Differences in membrane curvature near the LH1, LH2 and bc1 complexes (Fig. 2DE) are a manifestation of the uneven hydrogen bonds that they form with the lipid head groups at the cytoplasmic and periplasmic sides of the chromatophore bilayer (Supplementary Notes 2 and 3, and Figs. S8S19). The RC-LH1 dimers and the hexagonally-packed LH2 complexes form three to four-fold more hydrogen bonds on the cytoplasmic side of the chromatophore than on the periplasmic side, thus introducing curvature in the membrane (Olsen et al., 2008). In contrast, the hydrogen-bond mismatch is minimal for the bc1 complexes, eliciting a flatter topography in its vicinity. This protein-induced reshaping of the chromatophore membrane (Fig. 2E) supports the hypothesis of a segregation of bc1 from LH1 and LH2 complexes, derived from AFM experiments (Kumar et al., 2017). We find that the proteins endowed with strong curvature dependence, such as the dimeric RC-LH1-PufX and LH2 of Rba. sphaeroides (Olsen et al., 2008), are packed together into a spherical arrangement (Chandler et al., 2008), whereas the ones agnostic to curvature, namely bc1, are sequestered within isolated membrane domains that become locally flat. Thus, deviation of the membrane from an ideal sphere (Noble et al., 2018) allows co-localization of groups of proteins into neighborhoods with distinct curvature-dependent functions.

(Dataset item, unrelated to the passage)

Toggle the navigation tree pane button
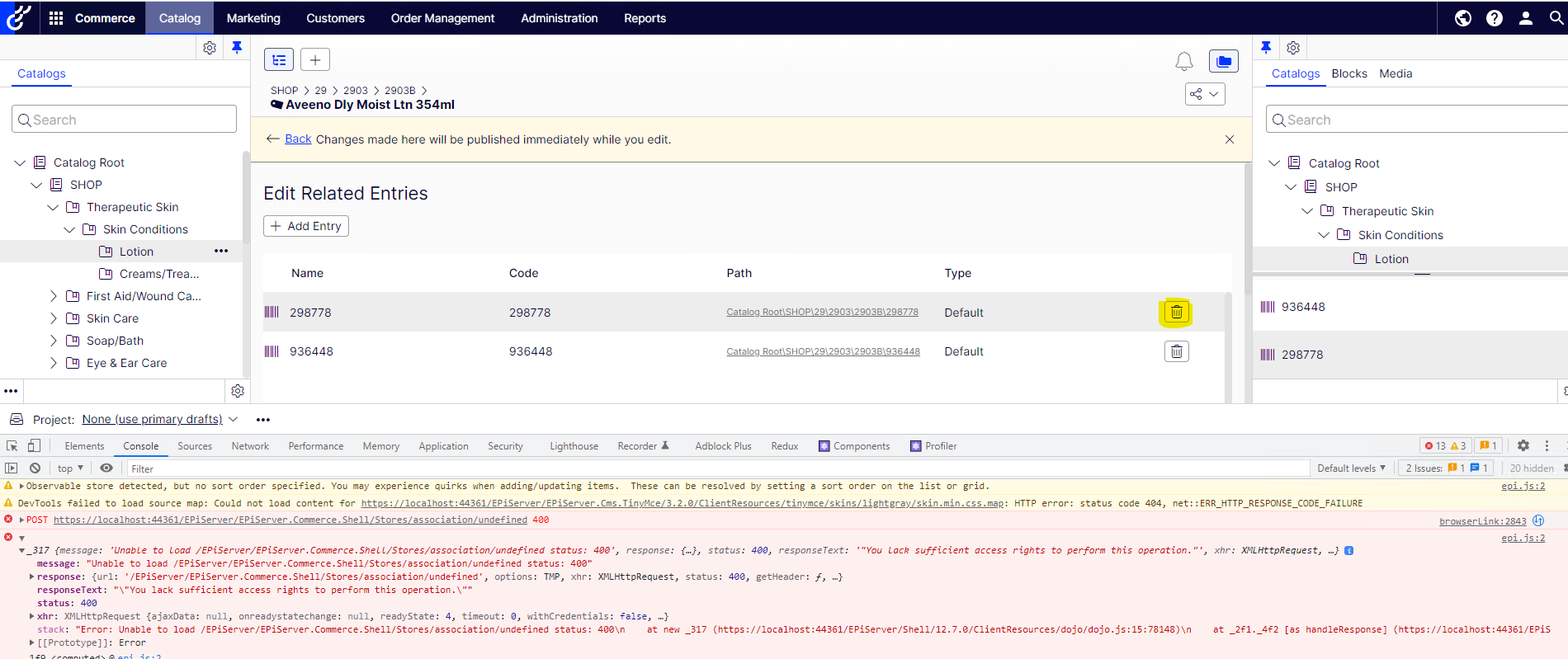The width and height of the screenshot is (1568, 659). pos(279,60)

To decrypt the effect of membrane disorder and local membrane curvature on the major membrane protein complex, LH2, large-scale QM/MM simulations were performed at the ZINDO/S-CIS level of theory for the atomic models extracted from the all-atom MD simulations. These simulations showed that the light-absorbing rings of LH2 B800 bacteriochlorophylls deviate from their crystallographic orientations by tilt angles ranging between 0 to 30° about the transition-dipole axis (Fig. 3AB). Such a reorientation of the B800 rings has been implicated in the enhancement of the energy transfer rate between the B800 and B850 rings (Ogren et al., 2018). The QM/MM computations indicate a selective broadening of the B800 absorption band, relative to B850 (Figs. 3C, S2022), as well as a wider distribution of the ring-averaged excitation energies. The 10-meV width of the excitation energy distribution (Fig. S23) is similar to those previously extracted from pump-probe experiments, namely 7.4 and 9.4 meV (Stross et al, 2016). Our simulation identifies two factors that influence reorientation and spectral broadening of B800. First, curvature-specific rearrangement of the N-terminal domains of LH2 at the protein-lipid interface reorients the B800 pigments (Fig. 3D). Second, the lipid tails in the local environment of B800 are 1.25 to 2-fold more disordered than those in a flat membrane (Fig. S24 (Yesylevskyy et al., 2017), which allows fluctuation in the orientation of B800 pigments and consequent broadening of inter-pigment couplings. In contrast, the B850 rings are minimally exposed to the lipid tails and little line-broadening is observed. Altogether, the selective reorientation of pigments and broadening of their absorption spectrum accentuate the role of the lipid environment in modulating light absorption characteristics of the chromatophore.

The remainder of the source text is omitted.